Israel warns billions unlocked by new nuclear deal will be channelled to Iranian-backed militias
Billions of pounds due to be unlocked by the proposed Iran nuclear deal will be channeled to Iranian-backed militias wreaking havoc across the region, Israel has warned.
As diplomats said an agreement may be reached this weekend, Joshua Zarka, the Israeli foreign ministry's deputy director general, said the country was "extremely troubled" by what it saw as the likely prospect of Tehran spending currently frozen funds "on arming its proxies and financing its proxies."
Mr Zarka warned that tensions between Israel and Iran in the region would "grow significantly" in the event of sanctions against Iran being lifted. Benny Gantz, Israel's defence minister, has signalled that the country is prepared to attack Iran if it is left with "no choice but to act."
Mr Zarka's intervention, in an interview with the Telegraph, comes after Simon Coveney, the Irish foreign minister and UN Security Council facilitator at the nuclear talks in Vienna, said the "signals are good" for a deal by Monday.
The agreement would see US sanctions lifted in return for Iran agreeing to salvage the 2015 deal imposing strict limits on its nuclear ambitions. As well as releasing frozen funds amounting to billions of pounds, it would pave the way for Iran to step up oil exports to Western countries currently reducing their reliance on Russian energy supplies due to Vladimir Putin's invasion of Ukraine.
Writing for the Telegraph, Liam Fox, the former defence secretary, states that the deal would simply "delay" Iran's efforts to develop a nuclear bomb, rather than prevent it from acquiring such a weapon.

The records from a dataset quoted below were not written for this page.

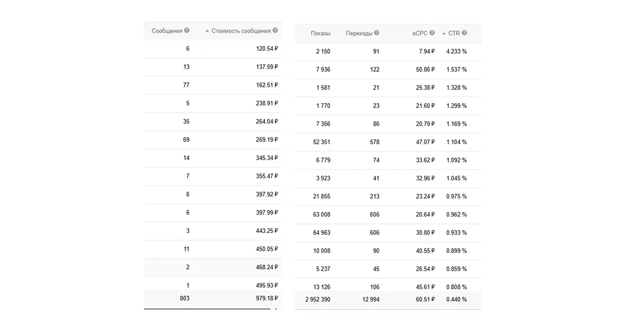This screenshot has height=327, width=626.
Task: Select the Переходы column header text
Action: (x=359, y=33)
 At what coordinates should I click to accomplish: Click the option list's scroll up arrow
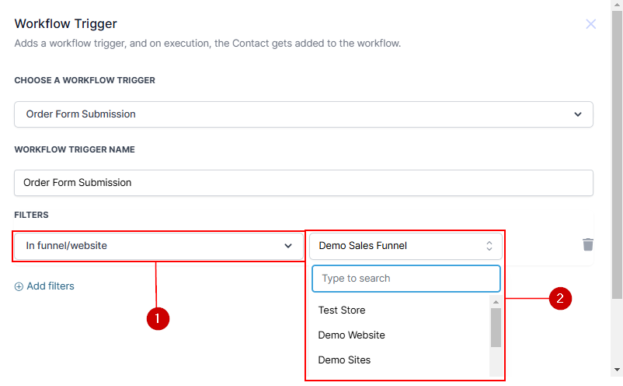[496, 302]
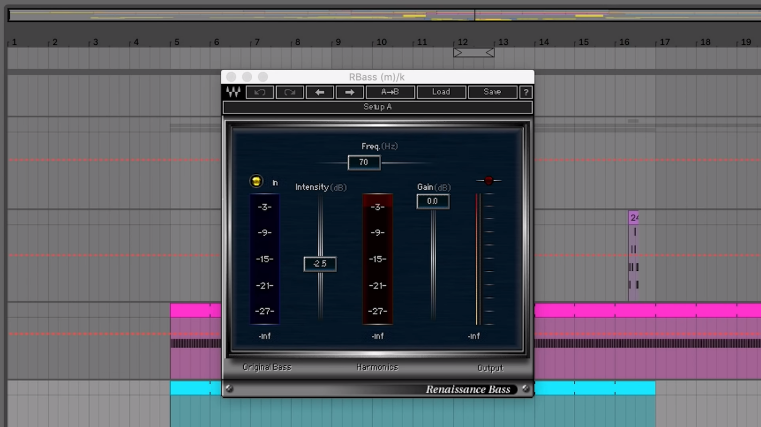Click the red output clip indicator light

click(x=488, y=181)
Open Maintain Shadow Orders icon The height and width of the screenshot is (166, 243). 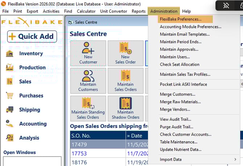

Dr Fox says: "It would be complete folly if, in trying to escape from our dependency on Putin’s oil and gas, we were to end up funding the development of another nuclear state whose political stability, human rights record and disregard for international law is at least as bad as Russia."

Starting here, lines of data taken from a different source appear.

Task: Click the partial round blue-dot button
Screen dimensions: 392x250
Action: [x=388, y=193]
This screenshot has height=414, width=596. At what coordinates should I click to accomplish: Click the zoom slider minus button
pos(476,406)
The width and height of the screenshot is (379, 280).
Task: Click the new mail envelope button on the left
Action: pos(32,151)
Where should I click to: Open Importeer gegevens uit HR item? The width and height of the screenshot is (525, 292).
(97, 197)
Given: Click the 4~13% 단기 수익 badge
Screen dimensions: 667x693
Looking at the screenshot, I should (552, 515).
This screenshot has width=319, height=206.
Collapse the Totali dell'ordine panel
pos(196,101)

Mr Zarka, a former senior diplomat at Israel's embassy in the US, said: "Our assessment is that a large part of the money that the Iranians will receive as a result of the agreement is going to be spent on its proxies. On arming its proxies and financing its proxies. Lebanon is in a significant crisis. The money could basically be used to allow Hezbollah to have the run of Lebanon, which is extremely troubling.

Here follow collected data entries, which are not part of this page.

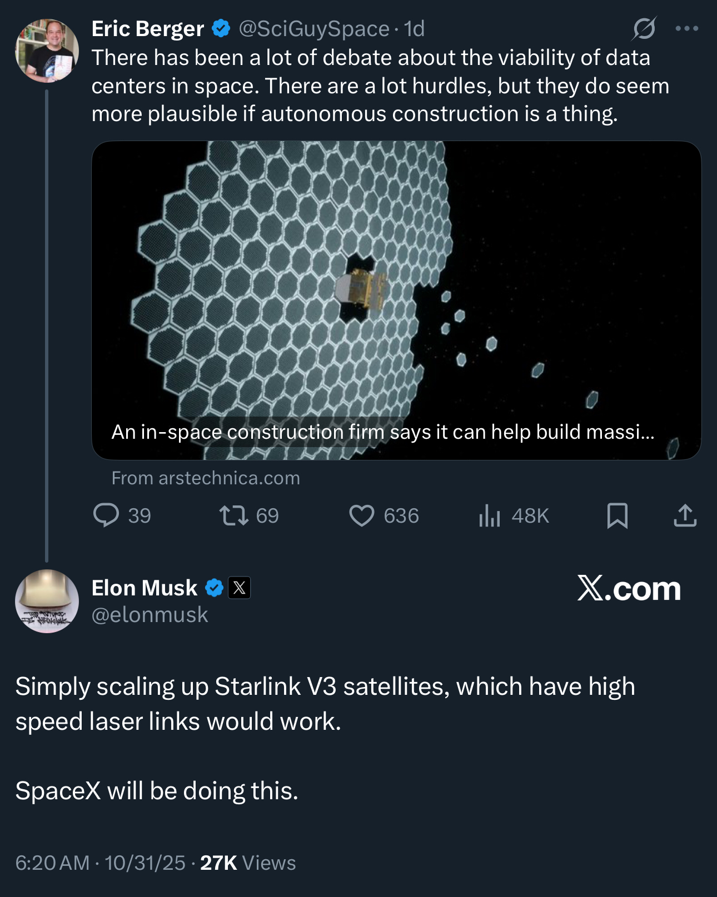Open the Grok slash-circle icon on the post

pyautogui.click(x=644, y=29)
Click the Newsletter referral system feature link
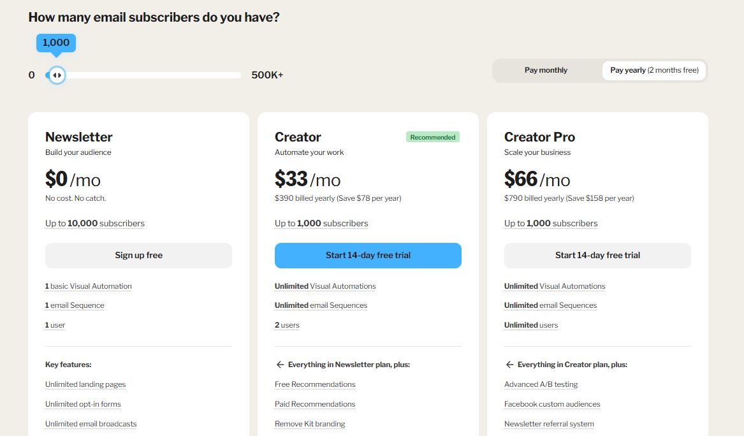 (x=549, y=424)
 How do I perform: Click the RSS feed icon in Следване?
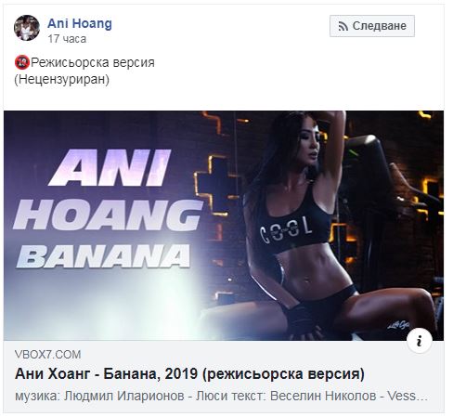343,26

"Then we have Syria. Iran is going to double its efforts to entrench itself in Syria militarily. On the one hand Iranian militias will be encouraged because of the agreement and Iran will have much more money. Clearly the tensions between us and Iran in that region are going to grow significantly."
In Iraq, according to Mr Zarka, "there is going to be significant growth in Iranian involvement, which will result in increasing violence."
Senior figures in the UK and US fear that the agreement will be weaker than its predecessor, the 2015 Joint Comprehensive Plan of Action (JCPOA), from which Donald Trump withdrew the US in 2018, describing it as a "horrible, one-sided deal". Earlier this month, Robert Jenrick, a former cabinet minister, said the rumoured deal risked "emboldening" Tehran.